La nécessité pour le gouvernement de sortir au plus vite de l’ornière oblige in fine Manuel Valls à avoir recours, le 10 mai 2016, à l’article 49.3 de la constitution qui permet (une fois par session parlementaire) au Premier ministre d’engager la responsabilité de son gouvernement devant l’Assemblée nationale pour passer en force en faisant adopter un projet de loi sans vote. Il s’expose alors au dépôt d’une motion de censure qui, si elle est votée par la majorité des députés, conduit au renversement du gouvernement. La droite dépose une motion de censure qui n’obtient pas assez de suffrages, alors que le groupe de députés socialistes frondeurs, existant depuis 2014 à l’intérieur de la majorité présidentielle, n’arrive pas à faire signer la leur par suffisamment de parlementaires pour qu’elle soit présentée. La loi est donc adoptée et promulguée au Journal officiel le 9 août 2016.
Bibliographie
- Sophie Béroud, Elyane Bressol, Jérôme Pélisse et Michel Pigenet (dir.), La CGT, 1975-1995. Un syndicat à l’épreuve des crises, Nancy, Éditions Arbre bleu, 2019.

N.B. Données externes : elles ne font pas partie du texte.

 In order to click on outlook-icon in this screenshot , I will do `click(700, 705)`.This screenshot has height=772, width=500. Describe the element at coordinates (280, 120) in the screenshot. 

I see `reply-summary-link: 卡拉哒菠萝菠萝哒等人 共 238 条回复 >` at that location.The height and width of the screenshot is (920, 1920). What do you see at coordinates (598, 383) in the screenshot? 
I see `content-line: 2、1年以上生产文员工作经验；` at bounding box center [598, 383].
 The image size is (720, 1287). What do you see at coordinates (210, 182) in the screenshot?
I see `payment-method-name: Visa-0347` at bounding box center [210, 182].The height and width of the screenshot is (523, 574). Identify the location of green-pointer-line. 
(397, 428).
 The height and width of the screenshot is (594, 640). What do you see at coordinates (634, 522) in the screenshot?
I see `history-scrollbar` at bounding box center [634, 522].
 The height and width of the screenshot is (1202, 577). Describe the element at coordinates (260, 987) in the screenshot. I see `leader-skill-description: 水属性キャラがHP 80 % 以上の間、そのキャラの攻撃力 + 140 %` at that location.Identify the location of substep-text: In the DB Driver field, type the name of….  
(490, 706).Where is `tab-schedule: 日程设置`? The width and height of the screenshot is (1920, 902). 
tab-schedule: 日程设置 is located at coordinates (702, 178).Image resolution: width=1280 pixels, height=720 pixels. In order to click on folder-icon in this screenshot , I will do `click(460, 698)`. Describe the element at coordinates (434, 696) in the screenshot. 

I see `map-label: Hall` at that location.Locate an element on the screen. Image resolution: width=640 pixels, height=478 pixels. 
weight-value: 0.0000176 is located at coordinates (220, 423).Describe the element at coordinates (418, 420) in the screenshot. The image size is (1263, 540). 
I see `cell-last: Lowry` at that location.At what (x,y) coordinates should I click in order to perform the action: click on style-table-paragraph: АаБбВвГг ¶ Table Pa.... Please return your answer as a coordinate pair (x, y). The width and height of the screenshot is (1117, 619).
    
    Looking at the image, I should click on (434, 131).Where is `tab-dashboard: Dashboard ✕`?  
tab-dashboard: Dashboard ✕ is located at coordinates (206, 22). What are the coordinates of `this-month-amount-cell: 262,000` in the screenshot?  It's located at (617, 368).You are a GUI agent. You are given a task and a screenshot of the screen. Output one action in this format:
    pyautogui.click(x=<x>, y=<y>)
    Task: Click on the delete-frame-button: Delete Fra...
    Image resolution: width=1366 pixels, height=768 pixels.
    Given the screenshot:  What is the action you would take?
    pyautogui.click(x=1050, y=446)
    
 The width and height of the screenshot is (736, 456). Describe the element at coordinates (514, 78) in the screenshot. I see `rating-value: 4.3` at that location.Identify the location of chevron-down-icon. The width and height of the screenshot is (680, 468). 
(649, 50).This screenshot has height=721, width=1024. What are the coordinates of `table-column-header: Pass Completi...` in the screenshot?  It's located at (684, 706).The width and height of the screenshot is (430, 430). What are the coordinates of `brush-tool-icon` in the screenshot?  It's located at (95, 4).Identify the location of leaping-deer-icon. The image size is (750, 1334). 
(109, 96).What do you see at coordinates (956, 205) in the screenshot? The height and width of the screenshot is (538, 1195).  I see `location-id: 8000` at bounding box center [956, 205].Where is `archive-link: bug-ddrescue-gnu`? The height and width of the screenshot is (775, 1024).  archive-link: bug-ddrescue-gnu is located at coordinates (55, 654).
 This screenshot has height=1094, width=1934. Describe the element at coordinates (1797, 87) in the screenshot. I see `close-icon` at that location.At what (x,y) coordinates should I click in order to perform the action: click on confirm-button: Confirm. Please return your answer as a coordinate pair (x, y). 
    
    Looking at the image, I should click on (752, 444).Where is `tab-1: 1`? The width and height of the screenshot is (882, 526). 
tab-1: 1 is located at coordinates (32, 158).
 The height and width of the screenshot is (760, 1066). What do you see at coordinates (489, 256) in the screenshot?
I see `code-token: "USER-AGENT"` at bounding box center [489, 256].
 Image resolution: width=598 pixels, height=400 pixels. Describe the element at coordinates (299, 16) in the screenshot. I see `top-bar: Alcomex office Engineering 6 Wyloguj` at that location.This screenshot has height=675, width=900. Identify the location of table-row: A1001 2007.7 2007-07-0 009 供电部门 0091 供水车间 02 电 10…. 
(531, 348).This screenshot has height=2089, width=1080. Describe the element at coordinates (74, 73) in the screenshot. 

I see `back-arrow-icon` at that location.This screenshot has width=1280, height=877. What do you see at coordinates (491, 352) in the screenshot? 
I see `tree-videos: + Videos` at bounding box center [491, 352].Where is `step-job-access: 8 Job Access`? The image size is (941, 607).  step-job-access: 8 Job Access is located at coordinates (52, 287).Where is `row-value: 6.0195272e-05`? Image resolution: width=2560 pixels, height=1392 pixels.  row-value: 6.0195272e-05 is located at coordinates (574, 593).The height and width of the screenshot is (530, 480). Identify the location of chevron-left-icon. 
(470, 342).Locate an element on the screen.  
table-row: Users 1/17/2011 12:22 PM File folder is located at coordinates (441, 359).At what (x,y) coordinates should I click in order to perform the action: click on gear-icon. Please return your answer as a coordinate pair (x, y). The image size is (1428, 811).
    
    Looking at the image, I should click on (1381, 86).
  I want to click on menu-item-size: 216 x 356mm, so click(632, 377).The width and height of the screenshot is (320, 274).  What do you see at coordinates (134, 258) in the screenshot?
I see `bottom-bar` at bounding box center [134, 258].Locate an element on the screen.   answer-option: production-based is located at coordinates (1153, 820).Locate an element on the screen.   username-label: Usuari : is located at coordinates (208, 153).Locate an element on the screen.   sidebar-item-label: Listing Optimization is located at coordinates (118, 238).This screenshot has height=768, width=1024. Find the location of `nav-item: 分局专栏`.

- Baptiste Giraud, Karel Yon et Sophie Béroud, Sociologie politique du syndicalisme, Paris, Armand Colin, 2018.
- Jérôme Porta, « Le doit du travail en changement. Essais d’interprétation », Travail et emploi, n° 158, 2019, p. 95-132.
- Stéphane Sirot, La grève en France. Une histoire sociale (XIXe-XXe siècle), Paris, Odile Jacob, 2002.